Why? Because it's theater.

Why? Because this is the way science works, we make theories based on what we know and then adjust them as we learn more. With a brand new virus sweeping through the world you can't wait until you are sure about the answers before you give them. You do what is best with the data you had at the time. Of course guidance is going to change as we learn more, I don't see how anyone could think otherwise.

As for disposal of masks, it's not like this is some sort of radioactive waste. You aren't going to get sick from walking past a contaminated mask. Most people are smart enough to know that they should throw them in the trash when they are done with them. For the people who don't, no amount of CDC guidelines is going to change the behavior.
 

sullyinMT

Well-Known Member
Why not? If other countries can do that, why can't the US?

What makes us so inferior to other nations?
Personal opinion, especially having no experience with Israel personally. The biggest difference in a sea of perceived differences is Israel’s mandatory service to the country. It causes a deep-seeded sense of teamwork to be a part of something like military service. In no way does it cause people to think in lock-step, but it does foster a sense of “greater good.” Perhaps it has something to do with Israel’s relatively low adult vaccine hesitancy. The large amount of people in the US military and its supporting industries during WWII earned them the monicker of our greatest generation. I’m sure they didn’t all support every cause together, but they knew how to treat each other and work toward a goal.
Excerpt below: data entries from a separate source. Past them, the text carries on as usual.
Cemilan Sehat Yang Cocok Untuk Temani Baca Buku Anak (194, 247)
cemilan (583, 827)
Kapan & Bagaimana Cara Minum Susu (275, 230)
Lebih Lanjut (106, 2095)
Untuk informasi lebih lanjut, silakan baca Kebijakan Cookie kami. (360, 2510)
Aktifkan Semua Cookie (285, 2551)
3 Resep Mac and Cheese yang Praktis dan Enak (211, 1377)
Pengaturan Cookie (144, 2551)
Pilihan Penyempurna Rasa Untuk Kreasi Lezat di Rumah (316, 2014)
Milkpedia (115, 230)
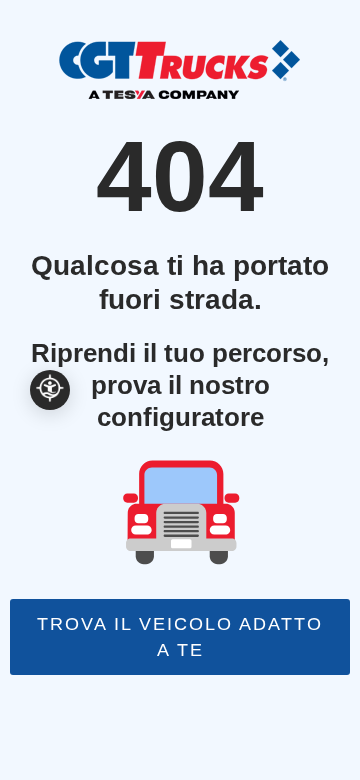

Fast forward to today and even service to our country via the armed forces has been an attempted use of political posturing. So, in short, our current socio-political state is the deck we’re given, and what a few posters (myself included) are resigned to observe in their fellow American. We just have to try and bring along as many as possible to end this pandemic in the best way the US likely can.
 

sullyinMT

Well-Known Member
No. India doesn’t happen. Not in a 1st world country with 1st world healthcare.
NYC metro last spring would like a word. Italy and Spain might need a translator, but would join the conversation, too. Without the relatively harsh mitigation enacted there it was quickly spiraling in that direction.
Anyway, we have a dang good shot at actually getting ahead of our next wave and turning it into a little crest (nationally). We even have a legitimate shot of holding off that wave with way less suggested mitigation than we have currently, if people continue going out and getting their free and (mostly) easily accessible vaccine.
 

FormerMember

Well-Known Member
Interesting. New Jersey must be filled up with these anti-Vax Muh Freedom types.

5FBFE974-19F2-476B-A18B-E4C1A7D2EB6A.jpeg
 

mmascari

Well-Known Member
And yes, the race isn't over. There can still be spikes, but by and large, there is enough vaccinated population that the virus is going to struggle to get a foothold in the U.S. and we've seen that play out in the states that have opened. This is not herd immunity, where the virus dies off because it just can't find a host to jump to. Herd immunity in a global world may be impossible or decades away.
Regionally, between area's with some restrictions on travel between them, herd immunity can happen at different rates.

That's driver behind vaccination records when crossing those borders, anytime someone moves from an area of larger spread to less.

So, between NY and NJ, or even NY and OK, there will be no difference. Both will trend to the same result over time. But, between the US and some other country, they can be at different levels. Nobody in the US get's a TB vaccine, yet TB spread isn't rampant in the US. Conversely, TB spread is rampant in some countries. Travelers from those countries to the US are required to mitigate, so they don't bring it here. Likewise, travelers from the US have to mitigate if they go and are returning. TB is easier to contact trace and spot fast enough, so it's easier to contain after the fact than COVID will be, even in an unvaccinated population.

We don't need global all on the same schedule. Different areas will get there faster. Presumably wealthier countries will get there first, just like everything else.